### Work request
The data must be returned in full, with no character altered.

★ ★ ★ ★ ★ ★ ★

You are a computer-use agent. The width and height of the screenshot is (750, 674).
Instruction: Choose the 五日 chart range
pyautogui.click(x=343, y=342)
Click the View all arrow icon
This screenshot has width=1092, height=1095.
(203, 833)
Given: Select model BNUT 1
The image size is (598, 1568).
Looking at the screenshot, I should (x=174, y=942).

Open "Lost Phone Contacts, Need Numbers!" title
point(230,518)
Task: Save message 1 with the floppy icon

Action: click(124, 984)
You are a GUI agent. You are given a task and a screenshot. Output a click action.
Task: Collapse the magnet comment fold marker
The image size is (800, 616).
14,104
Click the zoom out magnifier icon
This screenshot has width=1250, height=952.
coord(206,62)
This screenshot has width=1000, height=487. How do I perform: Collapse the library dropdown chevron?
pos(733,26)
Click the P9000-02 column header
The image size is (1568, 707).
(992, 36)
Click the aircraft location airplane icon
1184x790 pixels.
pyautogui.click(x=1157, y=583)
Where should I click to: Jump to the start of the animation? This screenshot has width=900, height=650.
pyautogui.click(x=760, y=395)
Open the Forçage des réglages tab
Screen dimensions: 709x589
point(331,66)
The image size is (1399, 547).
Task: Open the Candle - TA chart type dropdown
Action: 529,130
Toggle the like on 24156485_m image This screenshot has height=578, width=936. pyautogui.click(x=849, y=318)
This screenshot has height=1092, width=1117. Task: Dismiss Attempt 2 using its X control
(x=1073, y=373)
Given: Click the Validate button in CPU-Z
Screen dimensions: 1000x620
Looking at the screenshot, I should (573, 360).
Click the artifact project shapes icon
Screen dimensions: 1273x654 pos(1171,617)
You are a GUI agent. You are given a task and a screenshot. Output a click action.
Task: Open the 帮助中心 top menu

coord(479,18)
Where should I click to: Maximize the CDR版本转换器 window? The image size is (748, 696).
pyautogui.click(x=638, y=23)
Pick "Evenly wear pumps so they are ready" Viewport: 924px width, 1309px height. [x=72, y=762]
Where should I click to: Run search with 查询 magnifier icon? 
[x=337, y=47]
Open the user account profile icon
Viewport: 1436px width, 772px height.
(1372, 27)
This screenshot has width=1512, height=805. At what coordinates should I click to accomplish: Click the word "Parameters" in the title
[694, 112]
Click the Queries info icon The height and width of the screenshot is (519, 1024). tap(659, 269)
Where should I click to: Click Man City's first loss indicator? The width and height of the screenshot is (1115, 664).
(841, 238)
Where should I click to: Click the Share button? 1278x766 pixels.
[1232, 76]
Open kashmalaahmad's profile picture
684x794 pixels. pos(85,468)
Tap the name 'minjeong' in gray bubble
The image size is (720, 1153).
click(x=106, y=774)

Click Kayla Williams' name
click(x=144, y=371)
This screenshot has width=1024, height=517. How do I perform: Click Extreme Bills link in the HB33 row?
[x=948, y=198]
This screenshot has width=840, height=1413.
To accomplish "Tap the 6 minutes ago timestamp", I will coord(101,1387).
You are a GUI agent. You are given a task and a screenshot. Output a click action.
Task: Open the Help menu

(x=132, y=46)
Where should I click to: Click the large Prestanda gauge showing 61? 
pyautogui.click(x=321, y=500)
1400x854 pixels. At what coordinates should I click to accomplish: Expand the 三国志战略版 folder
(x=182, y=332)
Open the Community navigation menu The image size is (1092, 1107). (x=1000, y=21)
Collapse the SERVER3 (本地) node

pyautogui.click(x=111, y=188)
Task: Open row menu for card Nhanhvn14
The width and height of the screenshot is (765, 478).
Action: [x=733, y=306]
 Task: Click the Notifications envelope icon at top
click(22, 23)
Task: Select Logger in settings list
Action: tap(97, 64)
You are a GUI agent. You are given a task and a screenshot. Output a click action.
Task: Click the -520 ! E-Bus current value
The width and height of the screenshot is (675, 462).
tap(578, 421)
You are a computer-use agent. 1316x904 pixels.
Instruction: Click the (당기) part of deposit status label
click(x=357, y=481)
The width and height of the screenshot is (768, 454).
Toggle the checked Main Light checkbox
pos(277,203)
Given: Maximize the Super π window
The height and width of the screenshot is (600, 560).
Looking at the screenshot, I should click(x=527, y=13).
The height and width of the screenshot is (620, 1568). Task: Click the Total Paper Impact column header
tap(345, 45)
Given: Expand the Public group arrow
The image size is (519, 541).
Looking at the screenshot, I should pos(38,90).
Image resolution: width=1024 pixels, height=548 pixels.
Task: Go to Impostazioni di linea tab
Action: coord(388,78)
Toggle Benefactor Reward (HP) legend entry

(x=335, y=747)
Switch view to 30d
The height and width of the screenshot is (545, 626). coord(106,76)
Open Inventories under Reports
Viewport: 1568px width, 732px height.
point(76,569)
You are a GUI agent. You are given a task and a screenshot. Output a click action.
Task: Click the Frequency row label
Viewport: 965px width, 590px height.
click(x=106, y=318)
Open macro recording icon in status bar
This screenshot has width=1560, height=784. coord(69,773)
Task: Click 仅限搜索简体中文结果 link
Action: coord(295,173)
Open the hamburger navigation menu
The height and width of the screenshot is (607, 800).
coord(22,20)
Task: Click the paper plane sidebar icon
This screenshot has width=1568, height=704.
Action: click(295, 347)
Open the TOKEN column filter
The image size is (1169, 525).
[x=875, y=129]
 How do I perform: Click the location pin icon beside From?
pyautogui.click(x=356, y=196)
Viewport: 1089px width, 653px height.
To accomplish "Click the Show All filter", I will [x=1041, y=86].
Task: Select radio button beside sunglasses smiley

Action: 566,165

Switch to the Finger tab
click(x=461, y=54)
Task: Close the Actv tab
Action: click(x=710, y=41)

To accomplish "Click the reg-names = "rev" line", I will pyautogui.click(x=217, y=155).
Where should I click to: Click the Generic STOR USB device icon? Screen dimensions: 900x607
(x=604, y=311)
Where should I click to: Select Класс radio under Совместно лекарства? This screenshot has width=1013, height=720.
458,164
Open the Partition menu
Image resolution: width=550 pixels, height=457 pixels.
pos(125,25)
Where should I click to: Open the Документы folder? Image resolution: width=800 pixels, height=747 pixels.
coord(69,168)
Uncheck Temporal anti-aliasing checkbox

★ ★ ★ ★ ★ ★ ★

### Your solution
You are a computer-use agent. The width and height of the screenshot is (750, 674).
Instruction: Choose the 五日 chart range
pyautogui.click(x=343, y=342)
Click the View all arrow icon
This screenshot has width=1092, height=1095.
(203, 833)
Given: Select model BNUT 1
The image size is (598, 1568).
Looking at the screenshot, I should (x=174, y=942).

Open "Lost Phone Contacts, Need Numbers!" title
point(230,518)
Task: Save message 1 with the floppy icon

Action: click(124, 984)
You are a GUI agent. You are given a task and a screenshot. Output a click action.
Task: Collapse the magnet comment fold marker
The image size is (800, 616).
14,104
Click the zoom out magnifier icon
This screenshot has width=1250, height=952.
coord(206,62)
This screenshot has width=1000, height=487. How do I perform: Collapse the library dropdown chevron?
pos(733,26)
Click the P9000-02 column header
The image size is (1568, 707).
(992, 36)
Click the aircraft location airplane icon
1184x790 pixels.
pyautogui.click(x=1157, y=583)
Where should I click to: Jump to the start of the animation? This screenshot has width=900, height=650.
pyautogui.click(x=760, y=395)
Open the Forçage des réglages tab
Screen dimensions: 709x589
point(331,66)
The image size is (1399, 547).
Task: Open the Candle - TA chart type dropdown
Action: 529,130
Toggle the like on 24156485_m image This screenshot has height=578, width=936. pyautogui.click(x=849, y=318)
This screenshot has height=1092, width=1117. Task: Dismiss Attempt 2 using its X control
(x=1073, y=373)
Given: Click the Validate button in CPU-Z
Screen dimensions: 1000x620
Looking at the screenshot, I should (573, 360).
Click the artifact project shapes icon
Screen dimensions: 1273x654 pos(1171,617)
You are a GUI agent. You are given a task and a screenshot. Output a click action.
Task: Open the 帮助中心 top menu

coord(479,18)
Where should I click to: Maximize the CDR版本转换器 window? The image size is (748, 696).
pyautogui.click(x=638, y=23)
Pick "Evenly wear pumps so they are ready" Viewport: 924px width, 1309px height. [x=72, y=762]
Where should I click to: Run search with 查询 magnifier icon? 
[x=337, y=47]
Open the user account profile icon
Viewport: 1436px width, 772px height.
(1372, 27)
This screenshot has width=1512, height=805. At what coordinates should I click to accomplish: Click the word "Parameters" in the title
[694, 112]
Click the Queries info icon The height and width of the screenshot is (519, 1024). tap(659, 269)
Where should I click to: Click Man City's first loss indicator? The width and height of the screenshot is (1115, 664).
(841, 238)
Where should I click to: Click the Share button? 1278x766 pixels.
[1232, 76]
Open kashmalaahmad's profile picture
684x794 pixels. pos(85,468)
Tap the name 'minjeong' in gray bubble
The image size is (720, 1153).
click(x=106, y=774)

Click Kayla Williams' name
click(x=144, y=371)
This screenshot has width=1024, height=517. How do I perform: Click Extreme Bills link in the HB33 row?
[x=948, y=198]
This screenshot has width=840, height=1413.
To accomplish "Tap the 6 minutes ago timestamp", I will coord(101,1387).
You are a GUI agent. You are given a task and a screenshot. Output a click action.
Task: Open the Help menu

(x=132, y=46)
Where should I click to: Click the large Prestanda gauge showing 61? 
pyautogui.click(x=321, y=500)
1400x854 pixels. At what coordinates should I click to accomplish: Expand the 三国志战略版 folder
(x=182, y=332)
Open the Community navigation menu The image size is (1092, 1107). (x=1000, y=21)
Collapse the SERVER3 (本地) node

pyautogui.click(x=111, y=188)
Task: Open row menu for card Nhanhvn14
The width and height of the screenshot is (765, 478).
Action: [x=733, y=306]
 Task: Click the Notifications envelope icon at top
click(22, 23)
Task: Select Logger in settings list
Action: tap(97, 64)
You are a GUI agent. You are given a task and a screenshot. Output a click action.
Task: Click the -520 ! E-Bus current value
The width and height of the screenshot is (675, 462).
tap(578, 421)
You are a computer-use agent. 1316x904 pixels.
Instruction: Click the (당기) part of deposit status label
click(x=357, y=481)
The width and height of the screenshot is (768, 454).
Toggle the checked Main Light checkbox
pos(277,203)
Given: Maximize the Super π window
The height and width of the screenshot is (600, 560).
Looking at the screenshot, I should click(x=527, y=13).
The height and width of the screenshot is (620, 1568). Task: Click the Total Paper Impact column header
tap(345, 45)
Given: Expand the Public group arrow
The image size is (519, 541).
Looking at the screenshot, I should pos(38,90).
Image resolution: width=1024 pixels, height=548 pixels.
Task: Go to Impostazioni di linea tab
Action: coord(388,78)
Toggle Benefactor Reward (HP) legend entry

(x=335, y=747)
Switch view to 30d
The height and width of the screenshot is (545, 626). coord(106,76)
Open Inventories under Reports
Viewport: 1568px width, 732px height.
point(76,569)
You are a GUI agent. You are given a task and a screenshot. Output a click action.
Task: Click the Frequency row label
Viewport: 965px width, 590px height.
click(x=106, y=318)
Open macro recording icon in status bar
This screenshot has width=1560, height=784. coord(69,773)
Task: Click 仅限搜索简体中文结果 link
Action: coord(295,173)
Open the hamburger navigation menu
The height and width of the screenshot is (607, 800).
coord(22,20)
Task: Click the paper plane sidebar icon
This screenshot has width=1568, height=704.
Action: click(295, 347)
Open the TOKEN column filter
The image size is (1169, 525).
[x=875, y=129]
 How do I perform: Click the location pin icon beside From?
pyautogui.click(x=356, y=196)
Viewport: 1089px width, 653px height.
To accomplish "Click the Show All filter", I will [x=1041, y=86].
Task: Select radio button beside sunglasses smiley

Action: 566,165

Switch to the Finger tab
click(x=461, y=54)
Task: Close the Actv tab
Action: click(x=710, y=41)

To accomplish "Click the reg-names = "rev" line", I will pyautogui.click(x=217, y=155).
Where should I click to: Click the Generic STOR USB device icon? Screen dimensions: 900x607
(x=604, y=311)
Where should I click to: Select Класс radio under Совместно лекарства? This screenshot has width=1013, height=720.
458,164
Open the Partition menu
Image resolution: width=550 pixels, height=457 pixels.
pos(125,25)
Where should I click to: Open the Документы folder? Image resolution: width=800 pixels, height=747 pixels.
coord(69,168)
Uncheck Temporal anti-aliasing checkbox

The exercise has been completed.